# Nipple



## MissKristy (Dec 1, 2007)

What is a good small boat spread to troll at the nipple for wahoo bill fish and mahi have caught mahi out there but nothing else wondering if I had the wrong lures


----------



## Kim (Aug 5, 2008)

Tell us what lures you had out and how your spread was configured. Also tell us how many rods in your spread and if you have outriggers.


----------



## MissKristy (Dec 1, 2007)

I didn't. Have outriggers but in the process of getting them Jess four rods 2 with islanders 2 with teaser with lure on the end one was a bird teaser


----------



## Gamefish27 (Nov 13, 2009)

MissKristy said:


> I didn't. Have outriggers but in the process of getting them Jess four rods 2 with islanders 2 with teaser with lure on the end one was a bird teaser


Sounds good. have one that is black and red and one that is blue and white and one that is blue and pink...then your teaser. ballyhoo is a must!!! I will snap a pic after work today for ya


----------



## MillerTime (Jul 6, 2011)

Gamefish27 said:


> Sounds good. have one that is black and red and one that is blue and white and one that is blue and pink...then your teaser. ballyhoo is a must!!! I will snap a pic after work today for ya


Are you saying to gave all of these colors in islanders? If so do you guys have any preference on what style head you like to use?


----------



## Head Kned (Mar 21, 2011)

MillerTime said:


> any preference on what style head you like to use?

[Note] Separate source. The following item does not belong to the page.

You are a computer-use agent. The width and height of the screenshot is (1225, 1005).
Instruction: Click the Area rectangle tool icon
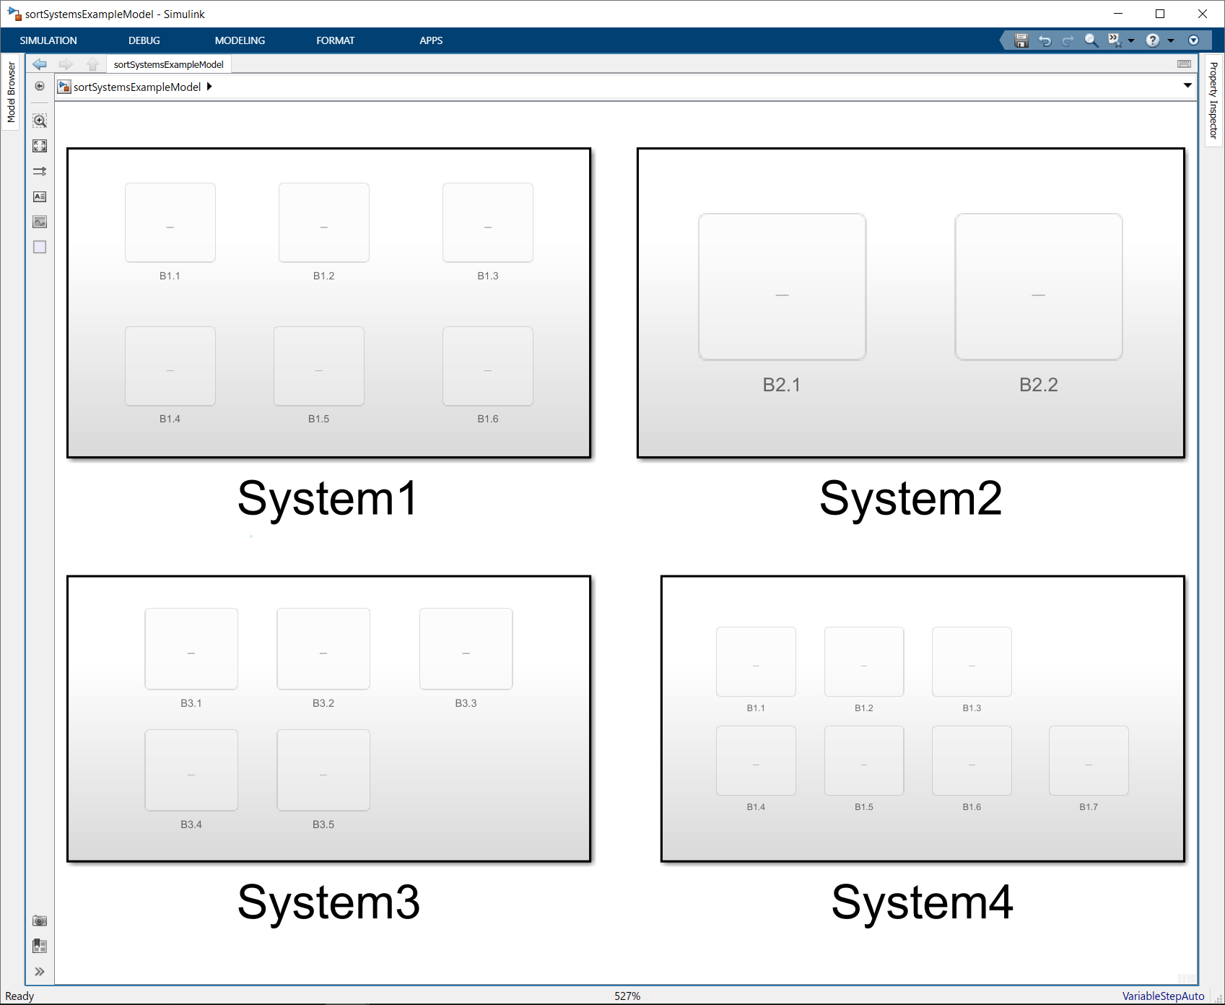pyautogui.click(x=40, y=247)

I use a bunch of different colors to start with all differing heads. Chuggers, jets and bullet heads. If one gets bit more i will switch the others to heads like the one getting bit. 

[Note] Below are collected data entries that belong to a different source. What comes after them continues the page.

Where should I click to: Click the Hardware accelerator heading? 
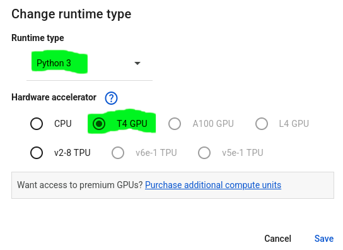click(54, 97)
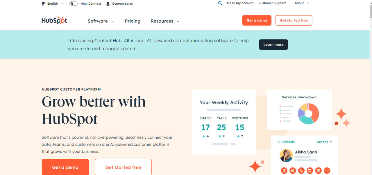Click the person icon beside Contact Sales
This screenshot has height=175, width=372.
tap(108, 3)
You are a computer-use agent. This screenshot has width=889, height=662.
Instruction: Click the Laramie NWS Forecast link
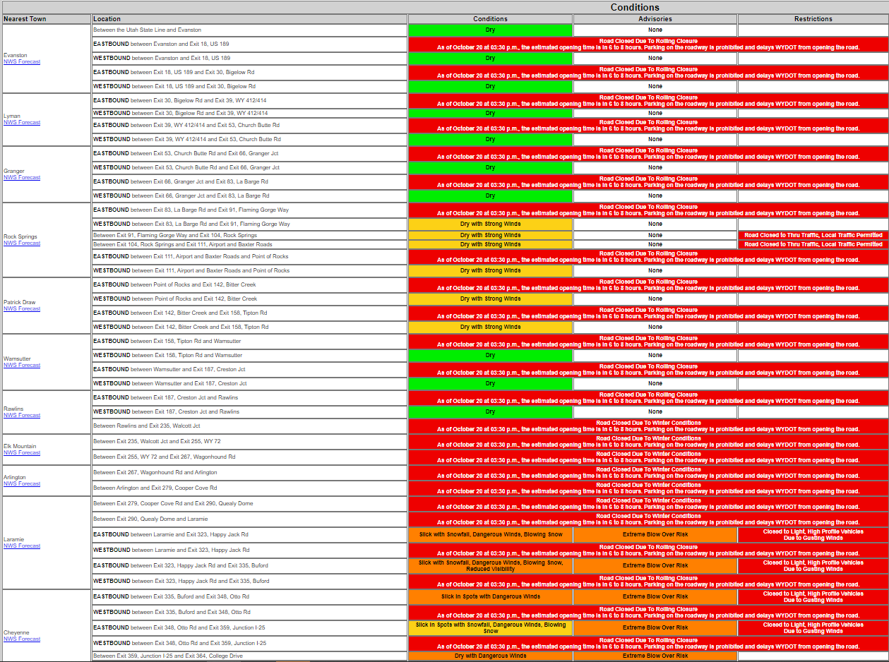pos(22,546)
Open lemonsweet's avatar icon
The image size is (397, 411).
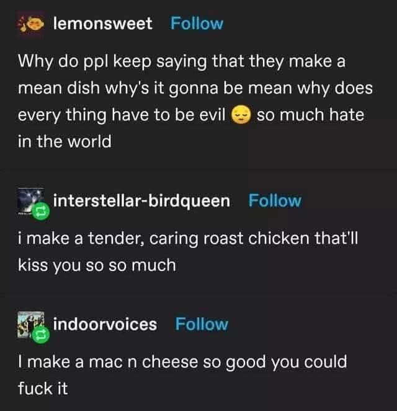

Seems the one that alwasy gets slammed by Dorado is the small green and blue chugger with a dink ballyhoo on it.


----------



## MillerTime (Jul 6, 2011)

Head Kned said:


> I use a bunch of different colors to start with all differing heads. Chuggers, jets and bullet heads. If one gets bit more i will switch the others to heads like the one getting bit.
> 
> Seems the one that alwasy gets slammed by Dorado is the small green and blue chugger with a dink ballyhoo on it.


Thanks. Finally broke my outriggers out if the packaging after not using them all last year. Cant wait to do some more trolling this year.


----------



## Water Spout II (Feb 26, 2009)

I fish out of a 24' and usually pull a 5 or 7 line spread, just depends. 

I usually pull something like the following,

1. Blue and white illander with ballyhoo (long rigger)
2. Black and purple illander with ballyhoo (other long rigger)
3. cedar plug or something similar (fly line)
4. Flat lines usually have larger marlin lures on them without ballyhoo although sometimes I will switch it out for a diving plug.
5. Short riggers are usually variations of the above. 

For teaser, usually two daisy chains and sometimes a bowling pin chain tied of the cleat. 

Kinda like the other guys said though, I will switch it out and pull naked ballyhoo sometimes, I will sometimes pull some different larger black bart's or something. It all kinda just depends on how things are going but usually start out with something like that.


----------



## Gamefish27 (Nov 13, 2009)

Always change it up. remember Nothing is going to be goto all the time! here is a simple spread that has worked for me over the last two weeks. I do pull a teaser or bigger chugger in the spread as well and ballyhoo on at least 3 of them ... Something I have learned is to pull the darker colors on the shorts at it shows better in the propwash:thumbsup:


----------